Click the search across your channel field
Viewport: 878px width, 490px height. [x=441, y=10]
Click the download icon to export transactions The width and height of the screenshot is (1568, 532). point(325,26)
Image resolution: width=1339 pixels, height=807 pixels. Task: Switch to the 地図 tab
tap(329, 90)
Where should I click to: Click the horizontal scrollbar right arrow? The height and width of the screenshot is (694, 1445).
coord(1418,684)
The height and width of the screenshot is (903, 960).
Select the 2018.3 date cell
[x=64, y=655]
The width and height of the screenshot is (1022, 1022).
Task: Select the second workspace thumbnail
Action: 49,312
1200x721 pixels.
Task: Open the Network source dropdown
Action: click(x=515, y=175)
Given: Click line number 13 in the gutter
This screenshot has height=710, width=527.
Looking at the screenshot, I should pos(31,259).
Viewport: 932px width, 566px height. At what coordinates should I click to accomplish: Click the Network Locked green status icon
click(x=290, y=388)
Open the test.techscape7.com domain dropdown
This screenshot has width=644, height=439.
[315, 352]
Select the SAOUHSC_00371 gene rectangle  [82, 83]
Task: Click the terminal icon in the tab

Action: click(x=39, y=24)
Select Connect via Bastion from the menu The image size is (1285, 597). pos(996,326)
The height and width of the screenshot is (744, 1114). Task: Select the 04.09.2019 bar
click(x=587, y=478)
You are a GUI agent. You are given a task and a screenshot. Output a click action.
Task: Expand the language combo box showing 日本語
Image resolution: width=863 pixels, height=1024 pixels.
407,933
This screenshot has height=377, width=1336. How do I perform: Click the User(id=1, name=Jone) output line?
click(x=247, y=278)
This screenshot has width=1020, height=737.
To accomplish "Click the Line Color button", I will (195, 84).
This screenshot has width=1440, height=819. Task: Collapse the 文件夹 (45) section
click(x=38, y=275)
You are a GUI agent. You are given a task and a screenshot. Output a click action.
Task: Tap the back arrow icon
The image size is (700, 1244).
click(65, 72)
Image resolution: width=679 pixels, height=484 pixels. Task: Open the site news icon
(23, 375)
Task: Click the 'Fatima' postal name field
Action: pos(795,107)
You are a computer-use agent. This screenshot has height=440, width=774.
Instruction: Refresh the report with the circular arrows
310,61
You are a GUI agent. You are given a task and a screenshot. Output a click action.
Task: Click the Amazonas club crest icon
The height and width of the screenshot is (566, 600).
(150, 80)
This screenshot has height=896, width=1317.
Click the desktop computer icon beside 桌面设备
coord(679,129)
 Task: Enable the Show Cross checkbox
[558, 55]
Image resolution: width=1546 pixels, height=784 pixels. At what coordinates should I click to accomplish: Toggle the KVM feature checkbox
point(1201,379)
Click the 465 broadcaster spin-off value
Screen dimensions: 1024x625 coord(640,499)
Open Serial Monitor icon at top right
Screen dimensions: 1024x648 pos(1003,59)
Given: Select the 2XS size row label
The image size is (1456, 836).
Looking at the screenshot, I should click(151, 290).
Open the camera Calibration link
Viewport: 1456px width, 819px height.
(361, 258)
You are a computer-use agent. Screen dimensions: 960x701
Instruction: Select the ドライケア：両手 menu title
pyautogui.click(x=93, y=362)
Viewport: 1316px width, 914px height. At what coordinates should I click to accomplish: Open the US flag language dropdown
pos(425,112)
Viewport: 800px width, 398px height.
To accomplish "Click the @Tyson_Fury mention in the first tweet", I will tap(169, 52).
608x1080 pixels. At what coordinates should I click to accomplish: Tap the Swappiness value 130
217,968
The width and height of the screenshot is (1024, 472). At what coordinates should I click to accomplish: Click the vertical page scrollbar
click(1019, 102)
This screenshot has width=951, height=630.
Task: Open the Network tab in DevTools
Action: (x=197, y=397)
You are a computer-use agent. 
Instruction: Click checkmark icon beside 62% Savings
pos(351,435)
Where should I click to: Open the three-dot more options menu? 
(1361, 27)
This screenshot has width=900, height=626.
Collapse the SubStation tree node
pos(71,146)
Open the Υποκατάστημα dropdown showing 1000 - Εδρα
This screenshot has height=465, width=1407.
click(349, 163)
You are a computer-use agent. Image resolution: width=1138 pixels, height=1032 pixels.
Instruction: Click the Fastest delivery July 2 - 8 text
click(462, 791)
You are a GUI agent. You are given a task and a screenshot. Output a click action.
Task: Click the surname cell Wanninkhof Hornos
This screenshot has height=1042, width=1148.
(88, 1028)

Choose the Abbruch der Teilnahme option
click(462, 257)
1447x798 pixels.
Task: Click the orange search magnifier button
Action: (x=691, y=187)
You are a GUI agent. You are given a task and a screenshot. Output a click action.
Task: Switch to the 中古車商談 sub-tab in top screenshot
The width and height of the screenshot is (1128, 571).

*****

▶ _Task_: Copy out only the lines of the records above from the one with "Task: Click the Amazonas club crest icon" through the one with "Given: Select the 2XS size row label", exactly as they stand, both included.

▶ _Answer section_:
Task: Click the Amazonas club crest icon
The height and width of the screenshot is (566, 600).
(150, 80)
This screenshot has height=896, width=1317.
Click the desktop computer icon beside 桌面设备
coord(679,129)
 Task: Enable the Show Cross checkbox
[558, 55]
Image resolution: width=1546 pixels, height=784 pixels. At what coordinates should I click to accomplish: Toggle the KVM feature checkbox
point(1201,379)
Click the 465 broadcaster spin-off value
Screen dimensions: 1024x625 coord(640,499)
Open Serial Monitor icon at top right
Screen dimensions: 1024x648 pos(1003,59)
Given: Select the 2XS size row label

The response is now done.